Same fail with similar page counts for both 6.18.9-1 linus flavour, and kernel-server-6.18.9-2.2.mga10-1-1.mga10
Just to try something i changed kernel boot line resume=/dev/vg-hp1/lv_swap100 to resume=/dev/mapper/vg--hp1-lv_swap100 -> no change in result. I guess page size is 4K. Needed (1052576 + 1024)×4096/1024^3 = 4.0 Gbyte I guess that is including video RAM and maybe more in addition to the 2,5G used RAM that the free command reports. But still, image is supposed to be compressed? Available 760325×4096/1024^3 = 2.9 Gbyte Active swap is over 100 Gbyte and no byte used before hibernation...
Comment 0 : 16 GB unused swap -> available pages: 873467 Comment 10: 102 GB unused swap -> available pages: 760325 What, where, how does it measure available pages? Are there other ways, a command, to check available pages? Except the swap partition, this system have partitions: /dev/mapper/vg--hp1-lv_hp1root 29G 22G 5,9G 79% / /dev/sda2 458M 285M 144M 67% /boot /dev/mapper/vg--hp1-lv_hp1home 96G 612M 95G 1% /home /dev/sda1 98M 162K 98M 1% /boot/EFI
what if the swap partition is not in a LVM?

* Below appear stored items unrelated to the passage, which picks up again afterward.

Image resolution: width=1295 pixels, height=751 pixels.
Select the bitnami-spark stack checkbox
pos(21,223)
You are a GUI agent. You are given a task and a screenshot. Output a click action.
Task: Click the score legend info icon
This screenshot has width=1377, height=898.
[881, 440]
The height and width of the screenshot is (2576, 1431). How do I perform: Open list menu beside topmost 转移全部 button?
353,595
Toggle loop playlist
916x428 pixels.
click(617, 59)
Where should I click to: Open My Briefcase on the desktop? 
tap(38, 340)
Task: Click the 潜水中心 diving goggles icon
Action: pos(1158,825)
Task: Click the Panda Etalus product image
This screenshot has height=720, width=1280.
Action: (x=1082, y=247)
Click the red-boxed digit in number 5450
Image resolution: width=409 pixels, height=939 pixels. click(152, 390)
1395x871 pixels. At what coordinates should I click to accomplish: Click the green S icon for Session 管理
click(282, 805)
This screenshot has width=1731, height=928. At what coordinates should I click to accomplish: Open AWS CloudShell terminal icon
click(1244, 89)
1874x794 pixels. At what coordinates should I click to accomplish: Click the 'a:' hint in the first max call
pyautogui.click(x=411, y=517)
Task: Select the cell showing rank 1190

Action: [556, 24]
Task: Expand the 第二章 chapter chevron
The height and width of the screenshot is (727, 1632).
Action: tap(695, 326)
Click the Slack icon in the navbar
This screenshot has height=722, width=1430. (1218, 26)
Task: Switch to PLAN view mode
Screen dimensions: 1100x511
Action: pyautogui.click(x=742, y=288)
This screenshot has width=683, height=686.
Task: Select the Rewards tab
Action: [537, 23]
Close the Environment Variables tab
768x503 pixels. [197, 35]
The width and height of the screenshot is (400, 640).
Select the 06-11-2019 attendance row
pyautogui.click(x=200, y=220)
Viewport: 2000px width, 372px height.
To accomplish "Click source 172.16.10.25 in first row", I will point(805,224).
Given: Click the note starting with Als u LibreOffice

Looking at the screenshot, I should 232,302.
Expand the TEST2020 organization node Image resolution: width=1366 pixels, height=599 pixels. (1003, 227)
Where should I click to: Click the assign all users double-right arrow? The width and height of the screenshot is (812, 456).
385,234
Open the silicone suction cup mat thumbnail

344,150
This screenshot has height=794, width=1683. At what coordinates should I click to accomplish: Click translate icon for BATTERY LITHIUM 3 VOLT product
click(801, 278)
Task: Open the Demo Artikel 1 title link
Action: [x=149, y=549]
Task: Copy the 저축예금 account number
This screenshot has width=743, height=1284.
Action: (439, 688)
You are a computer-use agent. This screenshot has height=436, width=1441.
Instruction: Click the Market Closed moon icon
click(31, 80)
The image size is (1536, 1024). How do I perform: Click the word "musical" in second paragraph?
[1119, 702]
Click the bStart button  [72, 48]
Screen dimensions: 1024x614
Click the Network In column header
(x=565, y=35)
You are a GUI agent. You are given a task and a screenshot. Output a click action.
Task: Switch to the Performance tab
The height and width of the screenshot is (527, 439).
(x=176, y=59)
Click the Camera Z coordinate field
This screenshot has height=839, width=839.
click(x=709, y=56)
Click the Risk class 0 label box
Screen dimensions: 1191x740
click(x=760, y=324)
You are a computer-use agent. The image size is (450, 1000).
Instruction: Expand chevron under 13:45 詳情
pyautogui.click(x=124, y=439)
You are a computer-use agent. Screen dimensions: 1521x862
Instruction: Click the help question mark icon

I "always" use this setup with one encrypted pv, used for LVM containing /, /home, swap. And it works also so hibernating Mageia 9 using backport kernel 6.18 on two other laptops i have. Would be interesting to try swap outside LVM, but there is no space left on drive outside LVM. I could mabe use a fast USB just to try, but i borked the system and got tired of this temprarily: Tried to investigate further by changing to ridiculously small swap and see what happens (available pages should be small - or kernel really measures wrong) but diskdrake fouled up so system is not bootable. (it now looks for the old name and timeouts to debug shell, maybe it fouled up fstab, or LVM) Reported diskdrake on various similar problems before, but with no developer handling it, it is futile. I can probably fix it if i try, - LUKS and LVM complicating it a bit, I can boot on a USB, to work - but got tired of this now and gotta $work... Anyhow, I am thinking we have two indications: 1) approximately same number of pages available regardless of swap size 2) after removing swap, it can not be created because of "debris" I am thinking either: A) There is a physical problem at a point in swap partition. B) diskdrake and tools together set it up wrongly, I.e not formatting it correctly I have no more time for this now. I plan to wait for next beta ISO and then make a fresh install (to test installer), and that time create also the swap during install (for this bug I had created swap after install as I at install time thought maybe I should make a swap file instead. Maybe I will also tell it to check blocks on disk. Or i first heck whole disk while booted on a USB. But I also want to test the swap when created. Is there some tool to exercise the swap partition? I unmount it and perform full read-write check, in similar way kernel use it? - How? (If i just try to launch many app i will have other problems when nearing full, such as OOM killer) If then hibernation works, good. But it also means i will not test the amdgpu problem. (I will NOT play with changing swap, this machine is intended for field work use in a couple weeks)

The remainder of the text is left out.